#### What you should do:
Give back exactly the stretch of data below from the line holding "Click COPY LINK button to copy URL" through the line holding "Viewport: 1456px width, 835px height.", both ends included, and leave the remaining lines out.

-------- Exercise data

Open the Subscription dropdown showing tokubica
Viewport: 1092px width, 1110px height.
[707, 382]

----------------
-------- Exercise data

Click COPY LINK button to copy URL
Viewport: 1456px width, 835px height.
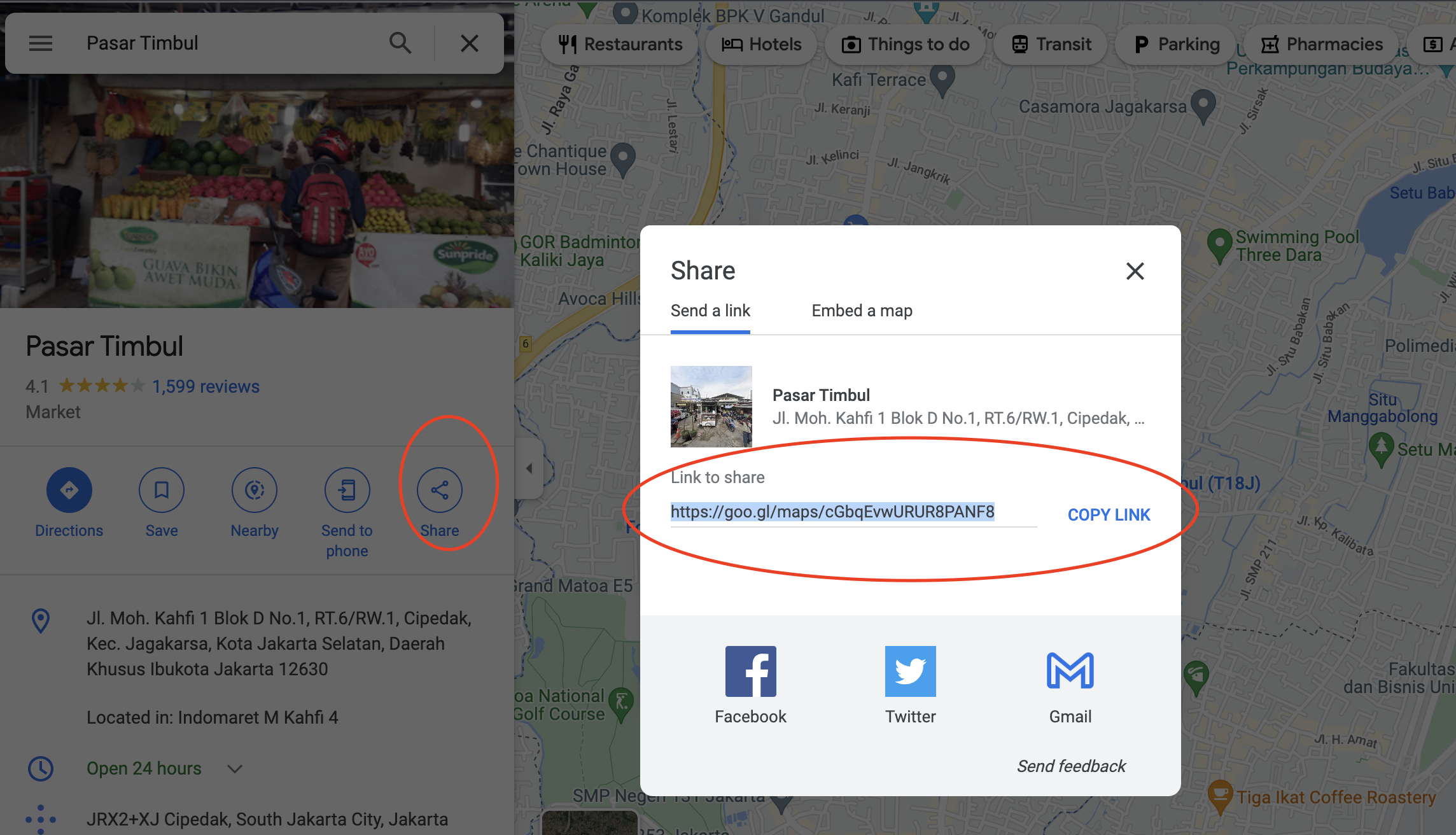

----------------

#### Result of this exercise:
Click COPY LINK button to copy URL
Viewport: 1456px width, 835px height.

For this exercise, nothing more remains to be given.